▶ **Exercise goal**
Render the material below as a Markdown table with two columns, Row and Text. Put each nonblank line in its own numbered row and leave out the blank lines.

▶ **Dataset content**
====

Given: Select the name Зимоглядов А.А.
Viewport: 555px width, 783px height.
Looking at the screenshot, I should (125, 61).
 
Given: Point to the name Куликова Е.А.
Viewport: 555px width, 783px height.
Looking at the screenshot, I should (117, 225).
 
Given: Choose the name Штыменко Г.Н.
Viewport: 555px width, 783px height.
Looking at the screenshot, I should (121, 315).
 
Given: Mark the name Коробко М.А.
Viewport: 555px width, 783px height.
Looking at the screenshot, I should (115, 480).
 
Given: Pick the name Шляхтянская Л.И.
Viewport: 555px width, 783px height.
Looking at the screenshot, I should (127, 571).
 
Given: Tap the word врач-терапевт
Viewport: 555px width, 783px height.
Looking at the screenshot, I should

====

▶ **Correct result**
| Row | Text |
|---|---|
| 1 | Given: Select the name Зимоглядов А.А. |
| 2 | Viewport: 555px width, 783px height. |
| 3 | Looking at the screenshot, I should (125, 61). |
| 4 | Given: Point to the name Куликова Е.А. |
| 5 | Viewport: 555px width, 783px height. |
| 6 | Looking at the screenshot, I should (117, 225). |
| 7 | Given: Choose the name Штыменко Г.Н. |
| 8 | Viewport: 555px width, 783px height. |
| 9 | Looking at the screenshot, I should (121, 315). |
| 10 | Given: Mark the name Коробко М.А. |
| 11 | Viewport: 555px width, 783px height. |
| 12 | Looking at the screenshot, I should (115, 480). |
| 13 | Given: Pick the name Шляхтянская Л.И. |
| 14 | Viewport: 555px width, 783px height. |
| 15 | Looking at the screenshot, I should (127, 571). |
| 16 | Given: Tap the word врач-терапевт |
| 17 | Viewport: 555px width, 783px height. |
| 18 | Looking at the screenshot, I should |